◆ ページ抜粋:
>>>

見どころ!→人々の心の葛藤に耳を傾けよ!
監督-ポール・トーマス・アンダーソン 1999年 188分
出演-フィリップ・シーモア・ホフマン、トム・クルーズ、ジュリアン・ムーア、メローラ・ウォルターズ、ジェイソン・ロバーズ、他
あらすじ
曇り空のロサンゼルス・・・微妙に結びつき、互いに影響しあい、同時に展開していく12人のストーリー。
テレビ場組の著名なプロデューサーは介護人に見守られながら死の淵にいる。
後妻はその事実に心を乱されてしまう。
モテナイ男性への怪しい恋愛伝道師は、今日も精力的にセミナーを行っている。
大人になった元天才クイズ少年は、セールスの不振から会社をクビになり、自暴自棄になりつつ、自分が思いを寄せる男性のバーテンに会いに行く。
人気クイズ番組の司会者は、娘から会うのを拒絶され、重病を患いながらも、妻に見送られて生放送の司会へ向かう。
そのクイズ番組に勝ち抜きでレギュラー出演している少年は、ステージパパの父親からいつもプレッシャーをかけられている。
司会者の娘は薬中毒だが、家に見回りで来た警官と親しくなり、デートに行くことに。
立場や状況の違う10人がそれぞれ心に思うことがあり、葛藤し、行動に移していく。
やがてそれは結びつき、影響しあい、互いの人生を形作っていく。

<<<

◆ 与えられた一覧:
>>>

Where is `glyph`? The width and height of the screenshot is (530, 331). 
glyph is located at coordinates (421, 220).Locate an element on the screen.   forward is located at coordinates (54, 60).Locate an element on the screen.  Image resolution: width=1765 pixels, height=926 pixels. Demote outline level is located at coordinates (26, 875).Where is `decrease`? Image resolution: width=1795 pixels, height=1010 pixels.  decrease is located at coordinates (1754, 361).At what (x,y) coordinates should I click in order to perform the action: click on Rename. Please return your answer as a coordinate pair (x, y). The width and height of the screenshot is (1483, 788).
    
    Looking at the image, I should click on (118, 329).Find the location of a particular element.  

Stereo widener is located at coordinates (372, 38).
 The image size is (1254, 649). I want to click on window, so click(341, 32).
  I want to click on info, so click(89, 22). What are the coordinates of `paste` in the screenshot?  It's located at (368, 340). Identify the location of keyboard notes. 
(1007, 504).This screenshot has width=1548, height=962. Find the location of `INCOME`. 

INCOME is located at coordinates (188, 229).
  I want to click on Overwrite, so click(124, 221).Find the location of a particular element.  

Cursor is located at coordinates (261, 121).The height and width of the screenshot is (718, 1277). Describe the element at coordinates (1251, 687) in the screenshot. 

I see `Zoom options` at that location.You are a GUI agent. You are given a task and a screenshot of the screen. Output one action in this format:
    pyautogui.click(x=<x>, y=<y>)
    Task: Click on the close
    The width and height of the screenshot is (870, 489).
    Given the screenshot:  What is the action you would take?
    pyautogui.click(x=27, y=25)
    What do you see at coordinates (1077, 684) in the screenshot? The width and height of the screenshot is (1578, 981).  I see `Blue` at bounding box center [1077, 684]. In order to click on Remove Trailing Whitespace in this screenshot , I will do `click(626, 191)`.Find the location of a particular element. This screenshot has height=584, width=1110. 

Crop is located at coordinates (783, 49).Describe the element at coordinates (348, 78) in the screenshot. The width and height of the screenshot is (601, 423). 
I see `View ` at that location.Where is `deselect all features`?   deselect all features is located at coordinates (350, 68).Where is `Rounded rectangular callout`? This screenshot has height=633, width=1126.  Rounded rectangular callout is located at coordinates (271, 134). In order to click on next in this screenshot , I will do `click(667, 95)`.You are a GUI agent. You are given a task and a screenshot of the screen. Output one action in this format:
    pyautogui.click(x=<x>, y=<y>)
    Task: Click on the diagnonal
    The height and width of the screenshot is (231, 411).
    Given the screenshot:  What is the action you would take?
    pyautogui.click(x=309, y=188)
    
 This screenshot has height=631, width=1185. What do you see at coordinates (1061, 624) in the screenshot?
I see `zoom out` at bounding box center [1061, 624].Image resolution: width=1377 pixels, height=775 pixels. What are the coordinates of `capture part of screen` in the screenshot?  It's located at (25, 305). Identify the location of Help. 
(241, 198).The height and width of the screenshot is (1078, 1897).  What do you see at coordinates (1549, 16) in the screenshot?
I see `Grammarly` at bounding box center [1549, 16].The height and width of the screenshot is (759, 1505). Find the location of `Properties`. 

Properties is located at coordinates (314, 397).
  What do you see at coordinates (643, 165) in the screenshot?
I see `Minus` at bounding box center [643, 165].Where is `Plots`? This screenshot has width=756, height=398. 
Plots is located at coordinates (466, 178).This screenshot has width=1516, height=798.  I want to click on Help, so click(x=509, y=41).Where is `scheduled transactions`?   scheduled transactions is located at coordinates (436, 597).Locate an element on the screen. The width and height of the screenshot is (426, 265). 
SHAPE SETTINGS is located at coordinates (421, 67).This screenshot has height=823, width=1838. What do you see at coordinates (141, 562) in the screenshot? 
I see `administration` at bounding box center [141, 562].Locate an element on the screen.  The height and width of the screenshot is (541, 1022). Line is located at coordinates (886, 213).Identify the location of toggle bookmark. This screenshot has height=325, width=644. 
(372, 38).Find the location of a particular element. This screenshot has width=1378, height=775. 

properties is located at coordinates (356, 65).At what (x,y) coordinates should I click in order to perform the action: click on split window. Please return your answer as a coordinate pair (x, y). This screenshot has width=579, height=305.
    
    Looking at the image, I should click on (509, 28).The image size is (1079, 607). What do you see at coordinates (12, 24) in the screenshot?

<<<

◆ 作業一覧:
a: この映画紹介によると、大人になった元天才クイズ少年が会社をクビになったのはなぜですか。
b: この映画紹介のうち、「後妻はその事実に心を乱されてしまう。」から始まり「やがてそれは結びつき、影響しあい、互いの人生を形作っていく。」で終わる部分を、「警官」を「消防士」に差し替えたうえで書き出してください。
c: この映画紹介の最後の文を受け、その後に続く文章を書き継いでください。

◆ 作業結果:
a: セールスの不振が原因で、会社をクビになりました。

b:
後妻はその事実に心を乱されてしまう。
モテナイ男性への怪しい恋愛伝道師は、今日も精力的にセミナーを行っている。
大人になった元天才クイズ少年は、セールスの不振から会社をクビになり、自暴自棄になりつつ、自分が思いを寄せる男性のバーテンに会いに行く。
人気クイズ番組の司会者は、娘から会うのを拒絶され、重病を患いながらも、妻に見送られて生放送の司会へ向かう。
そのクイズ番組に勝ち抜きでレギュラー出演している少年は、ステージパパの父親からいつもプレッシャーをかけられている。
司会者の娘は薬中毒だが、家に見回りで来た消防士と親しくなり、デートに行くことに。
立場や状況の違う10人がそれぞれ心に思うことがあり、葛藤し、行動に移していく。
やがてそれは結びつき、影響しあい、互いの人生を形作っていく。

c:
自分の心の中に起こった新しい変化を奇跡と呼べるのだろうか?
それは、実際に起こった「起こるはずのない奇跡」が騒がしくも静かに後押しする・・・。
感想
この映画は、オムニバスの様にそれぞれの人間のドラマが描かれています。
それがつながるところも、そうでないところもあります。
全てが最後につながり、そういうことか!というような映画ではありません。
三時間とちょっと長めですが、非常に味のある始まりにとても惹きこまれます。
急展開などもなく、それぞれの話をたっぷりと見せているので、少しだれてしまいました。
アクションではなく、こういう人間ドラマで3時間というのは珍しいかもしれません。
物語の最後に起きる「起こるはずのない奇跡」ですが、最初は自分には何のことかさっぱりわかりませんでした。
もう少し言うと、ある現象が起こるのですが、その現象は英語では「絶対に起こらない」ということわざの様な意味があるらしいんです。
もしそれを事前に知っていれば、すんなりと理解できたかもしれません。
アメリカの方はもともと知っているらしいです。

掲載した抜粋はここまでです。